But it was another thread leading back to the Furnivals.

"Do you remember the incident where your father was stabbed with the ornamental knife? It happened at the Furnivals' house. It was quite a deep injury."

"He wasn't stabbed," she said with a tiny smile. "He slipped and did it himself. He was cleaning the knife, or something. I can't imagine why. It wasn't even used."

"But you remember it? "

"Yes of course. Poor Valentine was terribly upset. I think he saw it happen. He was only about eleven or twelve, poor child."

"Was your mother there?"

"At the Furnivals'? Yes, I think so. I really don't remember. Louisa was there. She sent for Dr.
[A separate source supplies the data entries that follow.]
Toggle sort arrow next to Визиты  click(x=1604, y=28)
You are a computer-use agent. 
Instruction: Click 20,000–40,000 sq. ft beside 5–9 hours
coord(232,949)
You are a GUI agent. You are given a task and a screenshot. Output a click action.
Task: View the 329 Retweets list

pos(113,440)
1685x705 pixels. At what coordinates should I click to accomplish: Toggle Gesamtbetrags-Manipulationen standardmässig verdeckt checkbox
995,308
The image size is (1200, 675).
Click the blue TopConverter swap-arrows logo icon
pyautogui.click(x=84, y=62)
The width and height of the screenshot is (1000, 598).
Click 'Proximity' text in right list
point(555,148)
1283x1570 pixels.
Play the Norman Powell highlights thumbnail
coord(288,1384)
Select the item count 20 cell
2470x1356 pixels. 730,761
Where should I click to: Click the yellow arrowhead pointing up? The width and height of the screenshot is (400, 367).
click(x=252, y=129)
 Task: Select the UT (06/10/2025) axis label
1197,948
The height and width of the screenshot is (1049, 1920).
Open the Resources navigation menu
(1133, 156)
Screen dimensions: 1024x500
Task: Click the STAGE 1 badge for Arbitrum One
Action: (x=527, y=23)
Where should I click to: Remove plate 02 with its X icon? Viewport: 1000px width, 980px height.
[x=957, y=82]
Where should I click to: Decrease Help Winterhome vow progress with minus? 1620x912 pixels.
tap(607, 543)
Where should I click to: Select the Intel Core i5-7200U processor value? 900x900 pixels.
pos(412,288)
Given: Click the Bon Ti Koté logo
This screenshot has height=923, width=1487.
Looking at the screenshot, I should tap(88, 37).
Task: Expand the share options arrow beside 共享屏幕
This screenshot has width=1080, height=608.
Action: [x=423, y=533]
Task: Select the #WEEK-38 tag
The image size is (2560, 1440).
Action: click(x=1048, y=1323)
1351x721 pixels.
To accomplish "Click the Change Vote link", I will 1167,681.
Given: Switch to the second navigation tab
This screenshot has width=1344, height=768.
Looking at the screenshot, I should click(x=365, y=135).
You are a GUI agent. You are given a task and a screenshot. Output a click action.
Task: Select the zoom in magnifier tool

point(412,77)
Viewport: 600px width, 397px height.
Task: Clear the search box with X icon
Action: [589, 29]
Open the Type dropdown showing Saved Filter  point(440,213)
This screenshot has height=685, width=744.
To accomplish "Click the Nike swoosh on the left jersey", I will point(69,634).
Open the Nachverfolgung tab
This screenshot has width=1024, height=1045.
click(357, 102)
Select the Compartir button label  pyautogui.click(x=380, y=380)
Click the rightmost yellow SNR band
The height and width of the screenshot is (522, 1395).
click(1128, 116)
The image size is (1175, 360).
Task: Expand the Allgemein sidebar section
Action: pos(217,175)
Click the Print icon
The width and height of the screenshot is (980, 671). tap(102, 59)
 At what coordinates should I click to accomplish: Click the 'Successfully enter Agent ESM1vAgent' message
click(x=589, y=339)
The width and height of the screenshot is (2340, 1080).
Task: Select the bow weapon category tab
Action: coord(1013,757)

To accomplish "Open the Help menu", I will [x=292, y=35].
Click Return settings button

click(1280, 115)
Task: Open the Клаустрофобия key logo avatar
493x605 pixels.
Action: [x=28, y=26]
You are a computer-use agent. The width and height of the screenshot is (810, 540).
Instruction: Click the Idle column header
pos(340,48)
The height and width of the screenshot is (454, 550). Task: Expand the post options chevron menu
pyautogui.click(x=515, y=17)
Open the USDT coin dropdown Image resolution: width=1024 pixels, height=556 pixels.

Hargrave to come immediately because it was bleeding pretty badly. They had to put a lot of bandages on it, and he could barely get his trousers back on, even with Maxim's valet to help him. When he came down the stairs, assisted by the valet and the footman, I could see the great bulges under the cloth of his trousers. He looked awfully pale and he went straight home in the carriage."

Monk tried to visualize it. A clumsy accident. But was it relevant? Could it conceivably have been an earner attempt to kill him? Surely not - not in the Furnivals' house and so long ago. But why not in the Furnivals' house? She had finally killed him there. But why no attempt between men and now?

Sabella had said she saw the swell of the bandages under his trousers. Not the bloodstained tear where the knife had gone through! Was it possible Alexandra had found him in bed with Louisa and taken the knife to him in a fit of jealous rage? And they had conspired to conceal it - and the scandal? There was no point in asking Sabella. She would naturally deny it, to protect her mother.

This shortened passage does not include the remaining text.